O pernambucano canta em italiano barroco, em aramaico, embora não fale essas línguas, e em judeu sefardita. “Na verdade, venho de uma família sefardita, que emigrou de Portugal para o Recife”, destaca. Essa remissão faz João Paulo tocar em um tema que o incomoda muito, a xenofobia. “Quando cheguei a Portugal, há 11 anos, não víamos tantos casos, mas, infelizmente, hoje em dia, a intolerância está mais presente”, sublinha.

“Acredito que essa xenofobia foi crescendo aos poucos. Mas os portugueses estão sempre ouvindo o sotaque brasileiro, adoram as novelas brasileiras, a nossa música. Isto não corresponde ao que temos visto”, enfatiza João Paulo. Para ele, talvez dado o recente maior fluxo de brasileiros para Portugal, alguns portugueses sentem-se mais acuados, temendo que a sua cultura local seja ameaçada pela migração.

Preocupações à parte, João Paulo e o marido, Luís Peças, dedicam atenção redobrada a um espaço cultural chamado Ópera Café, no Arco do Cister, perto do mosteiro de Alcobaça. O Arco de Cister é a primeira obra totalmente gótica construída em solo português, tendo sido iniciado em 1178 pelos monges da Ordem de Cister.

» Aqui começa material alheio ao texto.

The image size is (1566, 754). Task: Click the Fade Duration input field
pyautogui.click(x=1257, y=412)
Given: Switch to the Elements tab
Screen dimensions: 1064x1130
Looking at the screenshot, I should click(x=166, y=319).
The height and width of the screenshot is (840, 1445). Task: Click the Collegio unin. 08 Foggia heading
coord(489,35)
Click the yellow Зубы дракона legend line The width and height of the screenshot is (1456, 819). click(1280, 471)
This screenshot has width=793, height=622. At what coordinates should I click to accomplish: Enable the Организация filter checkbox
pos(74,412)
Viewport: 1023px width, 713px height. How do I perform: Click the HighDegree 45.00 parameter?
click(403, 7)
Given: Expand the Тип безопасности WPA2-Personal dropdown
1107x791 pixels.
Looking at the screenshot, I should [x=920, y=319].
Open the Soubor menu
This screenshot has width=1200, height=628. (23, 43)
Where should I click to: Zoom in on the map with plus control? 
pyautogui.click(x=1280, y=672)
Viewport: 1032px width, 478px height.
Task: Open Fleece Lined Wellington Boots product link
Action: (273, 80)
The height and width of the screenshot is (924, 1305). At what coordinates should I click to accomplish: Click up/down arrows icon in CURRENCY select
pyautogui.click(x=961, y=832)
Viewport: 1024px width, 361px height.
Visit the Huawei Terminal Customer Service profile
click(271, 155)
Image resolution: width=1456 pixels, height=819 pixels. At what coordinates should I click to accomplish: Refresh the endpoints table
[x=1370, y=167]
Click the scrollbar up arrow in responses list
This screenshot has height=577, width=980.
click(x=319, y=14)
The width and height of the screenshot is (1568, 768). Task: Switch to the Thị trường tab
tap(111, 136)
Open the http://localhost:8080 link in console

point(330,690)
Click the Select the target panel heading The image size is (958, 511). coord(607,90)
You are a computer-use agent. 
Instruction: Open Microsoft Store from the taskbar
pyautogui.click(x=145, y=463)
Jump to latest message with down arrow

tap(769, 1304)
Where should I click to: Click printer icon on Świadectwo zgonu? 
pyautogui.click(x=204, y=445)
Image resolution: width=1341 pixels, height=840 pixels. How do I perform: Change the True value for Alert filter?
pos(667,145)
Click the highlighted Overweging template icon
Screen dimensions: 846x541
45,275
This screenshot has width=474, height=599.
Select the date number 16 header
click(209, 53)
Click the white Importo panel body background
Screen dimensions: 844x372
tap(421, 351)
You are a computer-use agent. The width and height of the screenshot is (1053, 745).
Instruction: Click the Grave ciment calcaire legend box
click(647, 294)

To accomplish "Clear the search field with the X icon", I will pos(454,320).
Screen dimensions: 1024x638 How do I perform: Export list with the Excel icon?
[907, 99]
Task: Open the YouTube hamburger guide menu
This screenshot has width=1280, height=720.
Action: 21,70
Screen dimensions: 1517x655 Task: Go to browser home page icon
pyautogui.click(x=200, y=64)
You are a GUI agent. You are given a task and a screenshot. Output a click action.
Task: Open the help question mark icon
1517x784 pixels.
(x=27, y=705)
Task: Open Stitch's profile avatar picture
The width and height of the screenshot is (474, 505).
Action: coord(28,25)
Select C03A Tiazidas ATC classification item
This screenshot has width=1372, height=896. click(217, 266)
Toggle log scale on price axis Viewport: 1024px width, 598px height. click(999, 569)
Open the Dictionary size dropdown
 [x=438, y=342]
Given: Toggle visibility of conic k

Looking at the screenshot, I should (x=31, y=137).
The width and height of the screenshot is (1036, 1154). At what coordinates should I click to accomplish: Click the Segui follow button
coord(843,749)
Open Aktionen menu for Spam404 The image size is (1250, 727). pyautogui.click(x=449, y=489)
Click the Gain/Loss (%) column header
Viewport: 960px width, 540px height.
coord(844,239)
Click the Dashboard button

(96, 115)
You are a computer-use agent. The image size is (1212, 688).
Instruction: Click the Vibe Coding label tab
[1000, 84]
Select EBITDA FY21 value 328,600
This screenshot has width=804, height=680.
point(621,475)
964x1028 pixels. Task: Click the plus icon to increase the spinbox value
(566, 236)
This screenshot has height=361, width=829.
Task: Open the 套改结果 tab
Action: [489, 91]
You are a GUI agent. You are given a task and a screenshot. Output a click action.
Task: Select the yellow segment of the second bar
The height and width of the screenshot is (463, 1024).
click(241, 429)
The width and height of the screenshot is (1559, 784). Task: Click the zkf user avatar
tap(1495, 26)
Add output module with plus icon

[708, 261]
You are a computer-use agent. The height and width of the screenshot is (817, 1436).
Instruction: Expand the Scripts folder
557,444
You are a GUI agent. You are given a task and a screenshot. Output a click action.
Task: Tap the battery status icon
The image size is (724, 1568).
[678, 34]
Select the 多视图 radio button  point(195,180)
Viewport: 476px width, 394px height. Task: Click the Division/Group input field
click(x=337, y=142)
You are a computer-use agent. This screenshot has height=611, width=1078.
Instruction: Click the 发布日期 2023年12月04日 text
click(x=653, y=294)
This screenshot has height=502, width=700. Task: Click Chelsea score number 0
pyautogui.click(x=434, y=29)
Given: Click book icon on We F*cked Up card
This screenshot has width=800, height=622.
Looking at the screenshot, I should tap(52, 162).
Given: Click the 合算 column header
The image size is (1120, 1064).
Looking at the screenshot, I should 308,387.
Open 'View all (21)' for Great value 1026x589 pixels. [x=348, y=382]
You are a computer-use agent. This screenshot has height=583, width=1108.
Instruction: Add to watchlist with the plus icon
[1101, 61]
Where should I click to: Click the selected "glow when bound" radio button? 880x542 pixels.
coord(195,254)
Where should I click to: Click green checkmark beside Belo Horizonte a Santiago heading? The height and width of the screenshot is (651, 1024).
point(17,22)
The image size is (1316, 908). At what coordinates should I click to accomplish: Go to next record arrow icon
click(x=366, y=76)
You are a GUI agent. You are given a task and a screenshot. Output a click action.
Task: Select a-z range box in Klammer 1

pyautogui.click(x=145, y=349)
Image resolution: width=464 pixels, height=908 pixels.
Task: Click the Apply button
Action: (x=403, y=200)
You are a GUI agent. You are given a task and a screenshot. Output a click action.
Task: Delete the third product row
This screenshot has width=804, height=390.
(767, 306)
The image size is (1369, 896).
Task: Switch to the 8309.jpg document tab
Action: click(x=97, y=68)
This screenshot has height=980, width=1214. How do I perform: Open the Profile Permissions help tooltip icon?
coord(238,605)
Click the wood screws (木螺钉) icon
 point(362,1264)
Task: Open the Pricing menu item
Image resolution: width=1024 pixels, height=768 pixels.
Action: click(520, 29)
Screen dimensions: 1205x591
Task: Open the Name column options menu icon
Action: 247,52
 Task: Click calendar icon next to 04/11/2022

O edifício está classificado como monumento português desde 1910 e como Património Mundial da UNESCO desde 1989. As antigas muralhas estremecem quando o menino que queria ser monge presenteia os visitantes com um repertório de árias, modinhas e outros géneros musicais. “Eu amo este lugar. Estou encantado com Portugal”, diz.